[2011.08.25] KIEDY DOJDZIE DO ZMIAN?
Dodane przez Administrator dnia 25/08/2011 11:57:20
Zostało czterdzieści kilka dni do wyborów parlamentarnych, tj. dosłownie sześć tygodni z haczykiem. Wybranie posłów i senatorów to zadecydowanie o przyszłości naszego kraju na najbliższe cztery lata. Partia, która wygra wybory i zdobędzie większość w Sejmie wyłoni spośród siebie premiera i utworzy ewentualnie koalicyjnie rząd, sprawujący władzę w Polsce. Tak ważne wydarzenie w sytuacji, gdy świat toczy kryzys gospodarczy, powinno przynieść nam odpowiedź, jaką drogą pójdzie nasza Ojczyzna. Staram się, podobnie jak wielu moich rodaków, znaleźć odpowiedź jaką receptę na kryzys i rozwój naszego państwa mają kandydaci w wyborach parlamentarnych?
I co? Niestety nie znajduję żadnych racjonalnych odpowiedzi na pytania, które nurtują Polaków. W mediach przewala się brutalna kampania, polegająca na wzajemnym opluwaniu, nic merytorycznego nie wnosząca. Obecny premier Donald Tusk z Platformy Obywatelskiej zaatakował śmiało, zapraszając w dniu konwencji wyborczej Prawa i Sprawiedliwości tę partię do konfrontacyjnej debaty. Chodziło o to, aby przedstawiciele największej opozycyjnej partii, wchodzący w skład tzw. “gabinetu cieni” podjęli merytoryczną dyskusję z ministrami obecnego rządu, mającą na celu rozliczenie dokonań PO i zaprezentowanie programu rozwoju Polski na najbliższe lata.

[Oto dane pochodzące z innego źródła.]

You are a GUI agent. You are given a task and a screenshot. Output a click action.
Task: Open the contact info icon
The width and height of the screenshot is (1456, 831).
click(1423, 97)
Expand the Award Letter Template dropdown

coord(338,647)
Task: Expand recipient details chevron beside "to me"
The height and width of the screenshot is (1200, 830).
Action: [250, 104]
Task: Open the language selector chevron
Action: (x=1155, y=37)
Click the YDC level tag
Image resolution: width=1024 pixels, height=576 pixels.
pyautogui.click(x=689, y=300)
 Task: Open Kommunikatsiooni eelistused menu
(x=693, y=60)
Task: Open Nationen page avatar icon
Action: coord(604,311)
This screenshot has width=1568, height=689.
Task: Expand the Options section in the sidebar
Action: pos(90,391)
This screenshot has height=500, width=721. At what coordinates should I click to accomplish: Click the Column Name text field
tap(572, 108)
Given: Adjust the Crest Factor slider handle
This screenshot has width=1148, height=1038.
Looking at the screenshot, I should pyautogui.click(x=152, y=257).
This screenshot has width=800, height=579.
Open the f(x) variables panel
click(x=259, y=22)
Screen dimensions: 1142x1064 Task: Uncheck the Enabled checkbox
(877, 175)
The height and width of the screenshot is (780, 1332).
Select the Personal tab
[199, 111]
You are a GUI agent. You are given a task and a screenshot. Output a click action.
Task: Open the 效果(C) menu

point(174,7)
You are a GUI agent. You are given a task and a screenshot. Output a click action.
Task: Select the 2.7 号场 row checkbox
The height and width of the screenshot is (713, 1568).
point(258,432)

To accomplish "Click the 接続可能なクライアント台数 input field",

W efekcie PiS zaskoczony takim obrotem sprawy, zaczął stawiać warunki unikając prostej odpowiedzi - tak jesteśmy gotowi do takiej dyskusji. Zresztą nie tylko nie znamy programu PiS, ale także ludzi, którzy mieliby go realizować? Wygląda na to, że ta partia obecnie wcale nie chce dojść do władzy, zdając sobie sprawę z trudnej sytuacji w jakiej jest świat i nasz kraj. PiS ma świadomość, że nie wygra wyborów, a nie chce powtarzać błędu sprzed kilku lat, gdy tworzył rząd z niewygodnymi koalicjantami. Chce, aby PO, ewentualnie z koalicjantem (-ami) nadal sprawowało władzę w tych trudnych czasach i spodziewa się, że to doprowadzi do takiego niezadowolenia społecznego, co być może w przyspieszonych kolejnych wyborach da zdecydowane zwycięstwo tej partii. Wzorem są Węgry, gdzie po nieudanych rządach lewicowego rządu, prawica uzyskała wyraźne zwycięstwo wyborcze, pozwalające na samodzielne rządy, wraz z możliwością zmiany Konstytucji.
Tylko PiS nie bierze jednego pod uwagę, że polska scena polityczna, nie jest tak klarowna jak na Węgrzech i w wielu innych europejskich państwach. W Polsce obecnie sprawuje władzę partia prawicowa, która tylko taktycznie próbuje wzmocnić swoje lewe skrzydło.
Niestety lewicowa partia jest słaba i popełnia szereg błędów, co nie wróży jej sukcesów w najbliższych wyborach. Może to i dobrze… W tej sytuacji plany dwóch największych obecnie prawicowych partii mogą w najbliższych latach ulec pokrzyżowaniu. Może wreszcie w Polsce dojdzie do wyłonienia nowych sił, z wyraźnie określonym profilem politycznym tak jak to jest w cywilizowanych i demokratycznych państwach. Następne wybory parlamentarne, oby były jak najszybsze, mogą być zupełnie zaskakujące dla obecnie istniejących partii. Szansą na przełamanie monopolu jeszcze dwóch wiodących partii są wybory do Senatu, gdzie nowa wartość w postaci samorządowego bloku “Obywatele do Senatu” może przełamać hegemonię wiodących obecnie partii.